# Voice cloning
[![Open In Colab](https://colab.research.google.com/assets/colab-badge.svg)](https://colab.research.google.com/github/sensein/senselab/blob/main/tutorials/audiovoice_cloning.ipynb)

This tutorial demonstrates how to use the `clone_voices` function from the `senselab` library to convert someone's speech into another person's voice. Currently, `senselab` includes the `KNNVC` model for voice cloning. In this tutorial, we will see how to use it.

## Importing necessary classes and methods
First, we need to import the necessary modules and classes from the `senselab` package.

In [1]:
from senselab.audio.data_structures import Audio
from senselab.audio.tasks.plotting.plotting import play_audio
from senselab.audio.tasks.preprocessing import extract_segments, resample_audios
from senselab.audio.tasks.voice_cloning import clone_voices
from senselab.utils.data_structures import DeviceType, TorchModel

## Initializations

In [2]:
# Specify the device type for model inference
device = DeviceType.CPU

# Specify the model
model = TorchModel(path_or_uri="bshall/knn-vc", revision="master")

## Loading and preparing the source and target audio clips
We will load an audio file and resample it to 16kHz. This ensures compatibility with the voice cloning model.
We will then extract specific segments from the audio for the source and target voices.

In [3]:
audio = Audio.from_filepath("../../src/tests/data_for_testing/audio_48khz_mono_16bits.wav")

# Resample the audio to 16kHz
audio = resample_audios([audio], 16000)[0]
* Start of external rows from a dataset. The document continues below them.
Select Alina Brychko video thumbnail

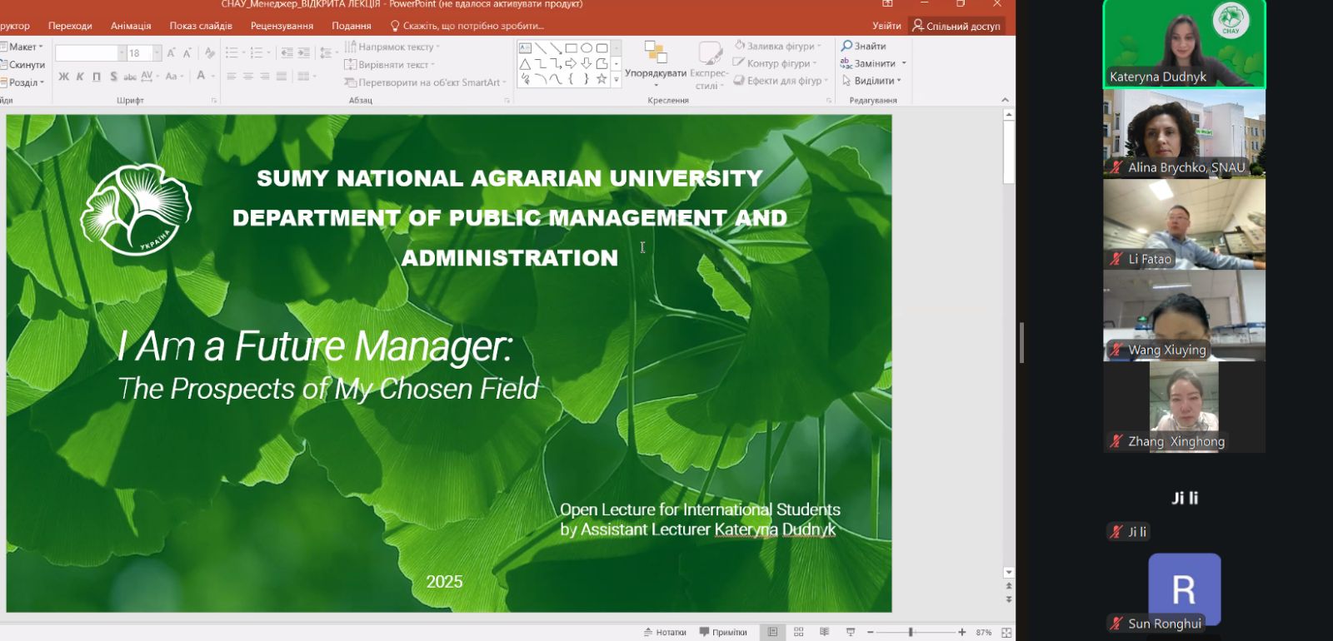pos(1184,133)
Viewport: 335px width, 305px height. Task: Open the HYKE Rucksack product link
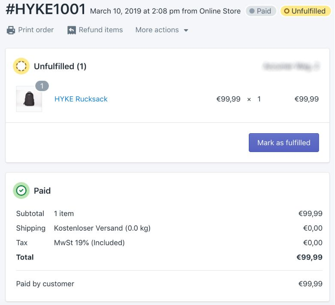tap(81, 99)
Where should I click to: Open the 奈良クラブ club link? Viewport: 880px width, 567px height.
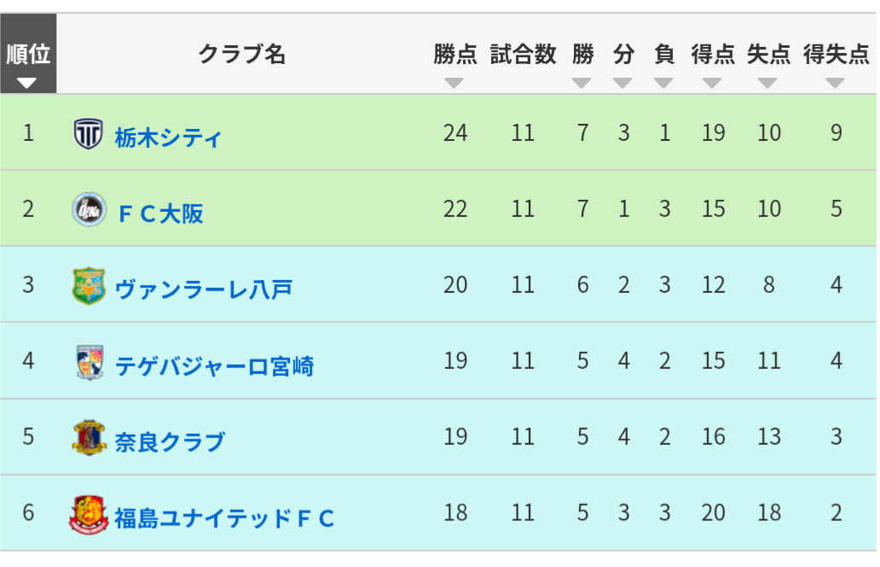[x=170, y=441]
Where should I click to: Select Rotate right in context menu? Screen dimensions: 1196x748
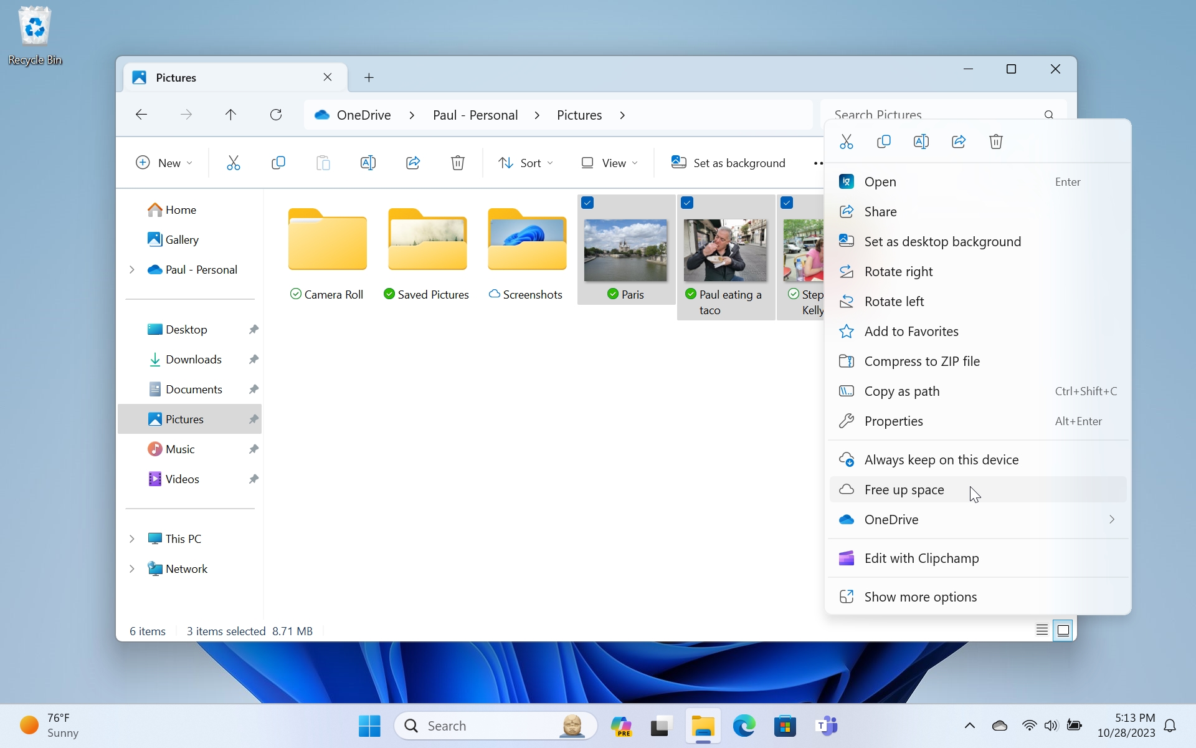tap(898, 272)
# Extract segments from the audio (example segments: 0.0-1.0s and 3.2-4.9s)
chunks = extract_segments([(audio, [(0.0, 1.0), (3.2, 4.9)])])[0]
audio1 = chunks[0]
audio2 = chunks[1]

# Play the extracted audio segments
play_audio(audio1)
play_audio(audio2)


## Cloning the Voices
Now, we will perform the voice cloning by specifying the source and target audios.

In [4]:
source_audios = [audio1]
target_audios = [audio2]

cloned_output = clone_voices(
    source_audios=source_audios,
    target_audios=target_audios,
    model=model,
    device=device,
    topk=5,
    prematched_vocoder=False,
)

# Play the cloned output
play_audio(cloned_output[0])

DeviceType.CPU <enum 'DeviceType'>


Using cache found in /Users/fabiocat/.cache/torch/hub/bshall_knn-vc_master


Removing weight norm...
[HiFiGAN] Generator loaded with 16,523,393 parameters.
WavLM-Large loaded with 315,453,120 parameters.


## Objective Evaluation
To ensure the quality and effectiveness of the voice cloning, we can perform several evaluations:
- Speaker Verification: Use an automatic speaker verification tool to determine if the original speaker, the target speaker, and the cloned speaker can be distinguished from each other.
- Speech Intelligibility: Use an automatic speech recognition system to verify that the content remains unchanged and intelligible.
- Emotion Preservation: Assess if the emotion in the original speech is preserved in the cloned voice.

To run all these analysis, you can use `senselab`.